#### What this task involves
Exclude the pictures, then copy word for word the lines running from the beginning of the records through the line with "[Advertisement] (63, 247)".

+++ Stored data +++

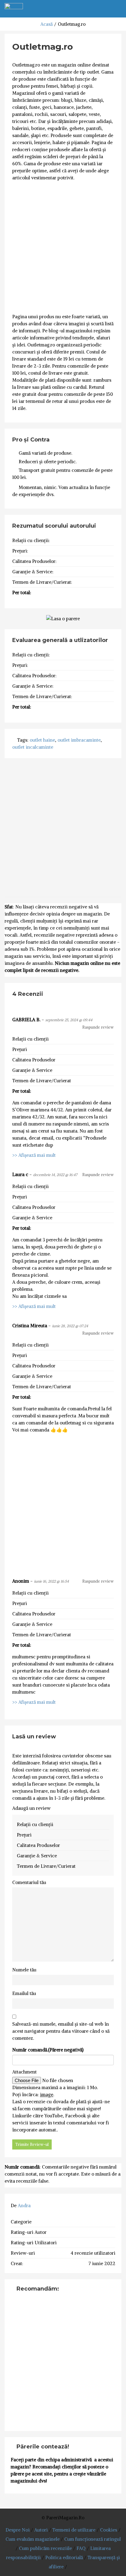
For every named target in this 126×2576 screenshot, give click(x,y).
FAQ (81, 2548)
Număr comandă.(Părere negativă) (47, 2050)
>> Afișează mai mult (34, 1155)
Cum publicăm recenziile (45, 2548)
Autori (41, 2530)
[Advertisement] (63, 247)
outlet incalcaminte (32, 747)
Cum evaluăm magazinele (33, 2539)
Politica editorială (64, 2557)
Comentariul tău (29, 1882)
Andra (24, 2205)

+++

#### The answer
For every named target in this 126×2576 screenshot, give click(x,y).
FAQ (81, 2548)
Număr comandă.(Părere negativă) (47, 2050)
>> Afișează mai mult (34, 1155)
Cum publicăm recenziile (45, 2548)
Autori (41, 2530)
[Advertisement] (63, 247)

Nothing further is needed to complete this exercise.